Abstract
Pulsus alternans is a rare condition characterized by alternation between strong and weak pulses during regular heart rhythm. Although pulsus alternans occurs mostly in severe heart failure, it can also be seen in other conditions that alternate ventricular contraction such as rapid tachycardia and extrasystole. Here, we report the case of a patient with peripartum cardiomyopathy who developed worsening pulsus alternans after a premature ventricular contraction.
Keywords: peripartum cardiomyopathy, cardiac alternans, pvc, cardiomyopathy, pulsus alternans
Introduction
Pulsus alternans is a rare finding on physical examination that is characterized by alternation between strong and weak pulses during regular rhythm.
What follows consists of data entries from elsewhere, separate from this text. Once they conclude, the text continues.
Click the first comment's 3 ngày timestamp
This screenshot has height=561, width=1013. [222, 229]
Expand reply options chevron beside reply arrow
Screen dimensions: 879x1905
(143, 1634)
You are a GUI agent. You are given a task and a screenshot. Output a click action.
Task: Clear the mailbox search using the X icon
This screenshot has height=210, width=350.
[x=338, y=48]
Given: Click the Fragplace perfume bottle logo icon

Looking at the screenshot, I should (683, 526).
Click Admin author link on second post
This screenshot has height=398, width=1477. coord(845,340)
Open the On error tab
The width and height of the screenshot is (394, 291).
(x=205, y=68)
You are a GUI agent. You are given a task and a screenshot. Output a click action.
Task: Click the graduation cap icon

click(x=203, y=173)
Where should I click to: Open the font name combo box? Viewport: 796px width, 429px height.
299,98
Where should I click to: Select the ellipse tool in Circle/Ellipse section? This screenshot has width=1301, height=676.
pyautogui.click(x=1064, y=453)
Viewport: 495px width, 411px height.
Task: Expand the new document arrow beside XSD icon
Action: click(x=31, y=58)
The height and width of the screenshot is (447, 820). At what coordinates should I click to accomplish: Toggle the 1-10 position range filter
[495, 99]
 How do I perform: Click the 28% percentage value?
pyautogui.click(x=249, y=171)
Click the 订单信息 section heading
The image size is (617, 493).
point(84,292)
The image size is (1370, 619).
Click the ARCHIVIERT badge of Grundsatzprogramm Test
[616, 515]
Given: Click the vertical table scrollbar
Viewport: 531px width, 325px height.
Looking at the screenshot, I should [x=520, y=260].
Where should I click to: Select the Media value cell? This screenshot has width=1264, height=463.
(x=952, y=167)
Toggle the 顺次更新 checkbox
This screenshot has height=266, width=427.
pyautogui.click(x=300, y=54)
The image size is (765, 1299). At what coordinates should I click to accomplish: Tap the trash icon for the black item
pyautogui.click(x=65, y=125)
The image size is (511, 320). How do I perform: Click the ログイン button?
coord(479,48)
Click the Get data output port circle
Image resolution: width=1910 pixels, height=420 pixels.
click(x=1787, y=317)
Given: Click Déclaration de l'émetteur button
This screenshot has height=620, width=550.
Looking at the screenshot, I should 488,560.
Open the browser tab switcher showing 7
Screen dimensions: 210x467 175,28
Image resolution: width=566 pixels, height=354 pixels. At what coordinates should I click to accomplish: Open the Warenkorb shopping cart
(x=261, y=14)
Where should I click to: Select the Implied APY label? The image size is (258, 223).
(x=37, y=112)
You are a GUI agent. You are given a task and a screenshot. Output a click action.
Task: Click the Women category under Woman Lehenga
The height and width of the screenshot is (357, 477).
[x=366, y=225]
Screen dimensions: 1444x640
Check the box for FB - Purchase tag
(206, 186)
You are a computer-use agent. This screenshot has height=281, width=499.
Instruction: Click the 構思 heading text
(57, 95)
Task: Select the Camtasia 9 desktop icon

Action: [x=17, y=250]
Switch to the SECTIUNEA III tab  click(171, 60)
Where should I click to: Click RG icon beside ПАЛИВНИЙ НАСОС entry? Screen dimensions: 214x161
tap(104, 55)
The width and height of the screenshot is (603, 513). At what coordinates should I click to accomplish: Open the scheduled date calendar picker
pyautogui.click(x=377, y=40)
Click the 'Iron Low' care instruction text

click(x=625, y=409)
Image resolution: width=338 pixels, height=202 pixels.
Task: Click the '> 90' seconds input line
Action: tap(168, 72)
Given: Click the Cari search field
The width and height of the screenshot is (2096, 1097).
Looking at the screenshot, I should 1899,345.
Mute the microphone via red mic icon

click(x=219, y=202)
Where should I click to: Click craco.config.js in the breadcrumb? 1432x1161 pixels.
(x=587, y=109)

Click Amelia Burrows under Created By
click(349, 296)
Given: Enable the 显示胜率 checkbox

This phenomenon can be easily detected during a routine cardiovascular examination by palpating over the arteries. Cardiac abnormalities, severely reduced left ventricular function such as severe cardiomyopathy, and acute myocardial infarction are associated with pulsus alternans [1]. This report presents a case of a young woman with pregnancy-related cardiomyopathy who developed worsening pulsus alternans after a premature ventricular contraction (PVC).
Case presentation
A 34-year-old woman (gravida 6 para 5) with a history of peripartum cardiomyopathy presented with dyspnea and hypotension one day after an uneventful delivery. The patient was transferred to the intensive care unit (ICU) for acute decompensated heart failure with cardiogenic shock due to peripartum cardiomyopathy. On examination of the radial artery, the pulses were rapid and had abnormal alternating amplitudes, consistent with pulsus alternans. This was also seen in the arterial and plethysmographic waveform, as shown in Figure 1. Electrocardiogram (EKG) showed sinus tachycardia at 116 beats per minute, left ventricular hypertrophy, and occasional ventricular premature complexes (PVCs). Transthoracic echocardiography showed left ventricular ejection fraction (LVEF) of 16% with a significant beat-to-beat variation of stroke volume and peak velocity, consistent with pulsus alternans, as shown in Figure 2. She was treated with dobutamine and diuretics with a resolution of pulsus alternans. Despite the improvement in heart failure and tachycardia, PVCs can initiate transient pulsus alternans (Figure 3). This phenomenon is called post-extrasystolic potentiation (PESP). On the third day of ICU admission (three days postpartum), her acute heart failure improved and PVCs resolved. This resulted in the disappearance of pulsus alternans (Figure 4). She was transferred out of the ICU and discharged home eventually.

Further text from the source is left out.